=== 抜粋テキスト ===
"""

他に「スピナー」キャップと「POLICE99S」キャップがある。ワッペンのみの販売もあり(2,500円)。


ショットグラスやウィスキーグラス
劇中の大切な場面で印象的なショットグラスやウィスキーグラス、ボトルが登場する。すべて実在の製品から作品の雰囲気に合う物が厳選され使われたという。

BRYANT'Sショットグラス
「BRYANT'Sショットグラス(右:エルフィンナイツ_2000円)」、「青島ショットグラス(左:エルフィンナイツ_2000円)」闘いで受けた傷を癒やしながら青島酒を口に含むデッカードが印象的……パーティ用のショットグラスを再現した高木さん入魂のオリジナル作品。

新聞
ポリスバッジに各種I.D.など、ブラスター以外の様々なプロップがファンメイドで再現されている。写真は映画冒頭に登場する新聞!
デジタルリマスターにより、モニターで文字が解析できるようなった……とはいえ、その情熱に敬服するばかり。先のウィスキーボトルと共に、熱烈なブレランファンであられる新関氏の作品だ。ヤフオクなどで購入できる。

"""

=== 提供情報 ===
"""

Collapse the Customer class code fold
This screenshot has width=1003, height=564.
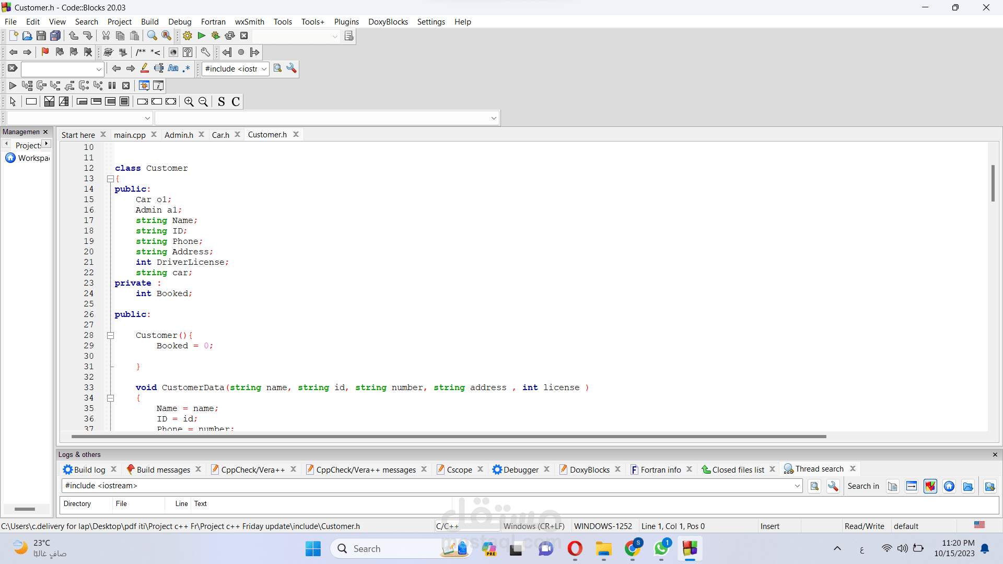pos(110,179)
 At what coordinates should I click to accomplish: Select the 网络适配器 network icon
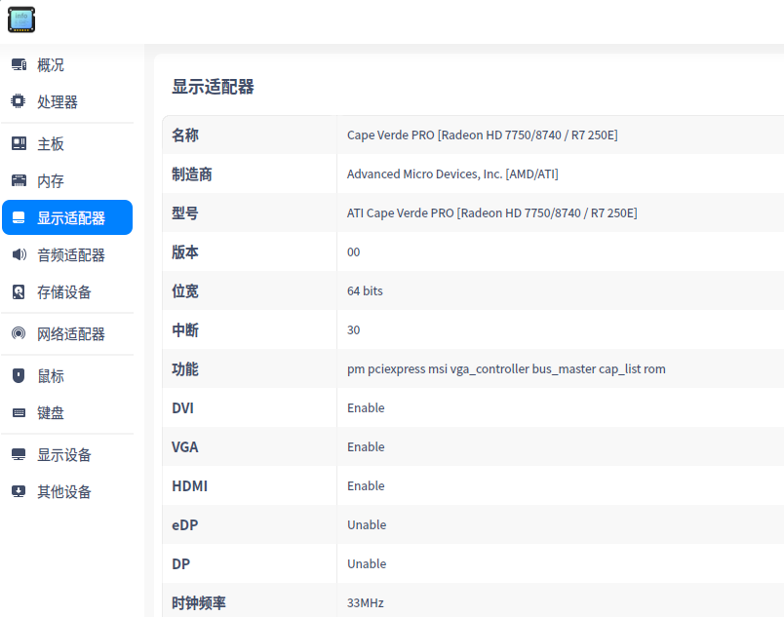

"""

=== 練習問題 ===
• a. 抜粋テキストによると、映画冒頭に登場する新聞の文字がモニターで解析できるようになったのはなぜか。一文で説明せよ。
• b. 抜粋テキストでは、ワッペンのみを購入する場合の価格はいくらとされているか。
• c. 抜粋テキストを、「他に「スピナー」キャップと「」という語句を含むところから書き始め、「真は映画冒頭に登場する新聞!」の後で止めて、そのまま書き写せ。

=== 解答例 ===
• a. デジタルリマスターが施されたためである。

• b. 2,500円である。

• c.
他に「スピナー」キャップと「POLICE99S」キャップがある。ワッペンのみの販売もあり(2,500円)。


ショットグラスやウィスキーグラス
劇中の大切な場面で印象的なショットグラスやウィスキーグラス、ボトルが登場する。すべて実在の製品から作品の雰囲気に合う物が厳選され使われたという。

BRYANT'Sショットグラス
「BRYANT'Sショットグラス(右:エルフィンナイツ_2000円)」、「青島ショットグラス(左:エルフィンナイツ_2000円)」闘いで受けた傷を癒やしながら青島酒を口に含むデッカードが印象的……パーティ用のショットグラスを再現した高木さん入魂のオリジナル作品。

新聞
ポリスバッジに各種I.D.など、ブラスター以外の様々なプロップがファンメイドで再現されている。写真は映画冒頭に登場する新聞!